DATA SECTION Block Start
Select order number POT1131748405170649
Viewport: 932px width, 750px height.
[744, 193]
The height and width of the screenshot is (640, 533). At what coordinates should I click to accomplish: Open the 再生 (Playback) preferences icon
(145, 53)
DATA SECTION Block End
DATA SECTION Block Start
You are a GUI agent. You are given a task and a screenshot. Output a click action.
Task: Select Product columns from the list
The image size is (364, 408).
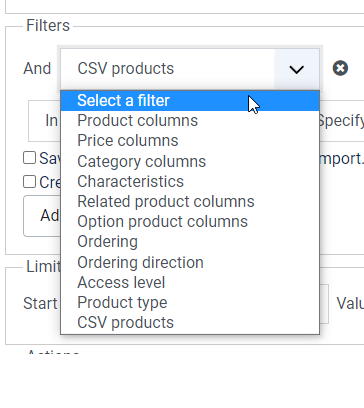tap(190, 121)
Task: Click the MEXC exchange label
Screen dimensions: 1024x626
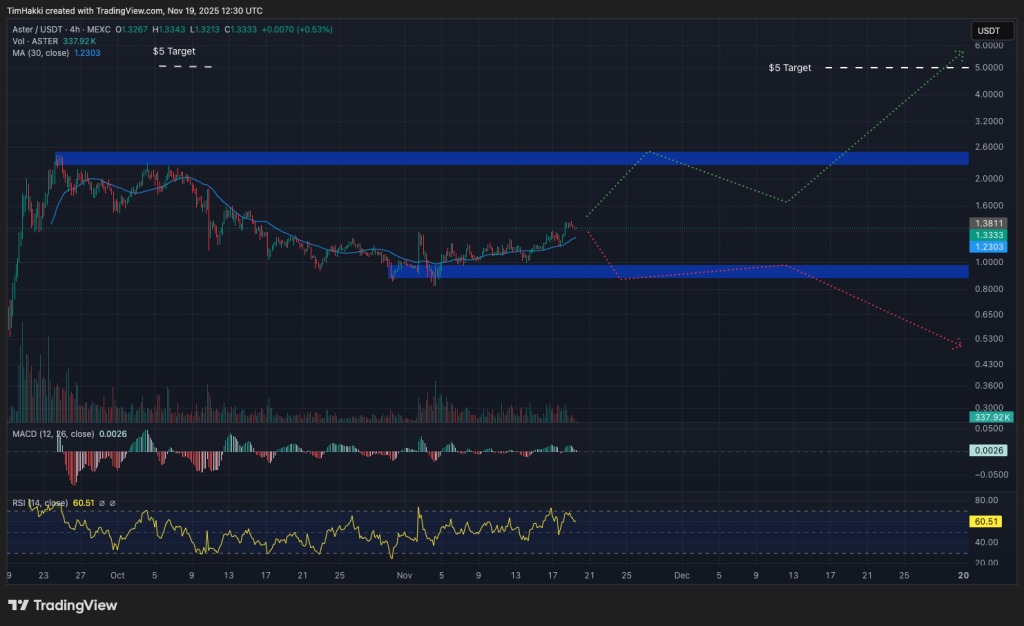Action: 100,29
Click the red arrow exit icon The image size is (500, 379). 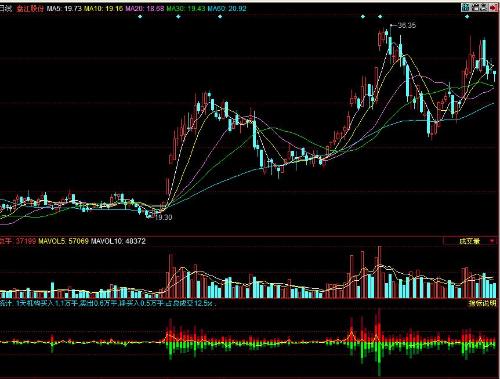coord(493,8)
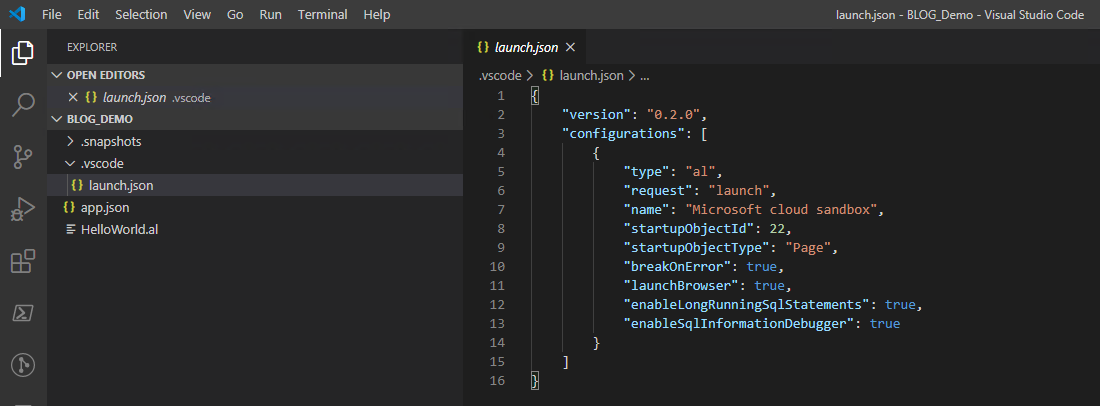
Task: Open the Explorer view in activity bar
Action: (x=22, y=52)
DATA SECTION Block End
DATA SECTION Block Start
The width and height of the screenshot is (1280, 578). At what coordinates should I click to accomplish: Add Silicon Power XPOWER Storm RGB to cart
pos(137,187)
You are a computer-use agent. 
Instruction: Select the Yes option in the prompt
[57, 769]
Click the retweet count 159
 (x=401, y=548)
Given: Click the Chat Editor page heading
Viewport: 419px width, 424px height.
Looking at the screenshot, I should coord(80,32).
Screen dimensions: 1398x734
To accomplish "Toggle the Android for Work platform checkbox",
DATA SECTION Block End
**WHAT IS BEING ASKED**
From the entries, report each line that includes the word "agent".

**SOLVED EXERCISE**
You are a GUI agent. You are given a task and a screenshot. Output a click action.
You are a computer-use agent. 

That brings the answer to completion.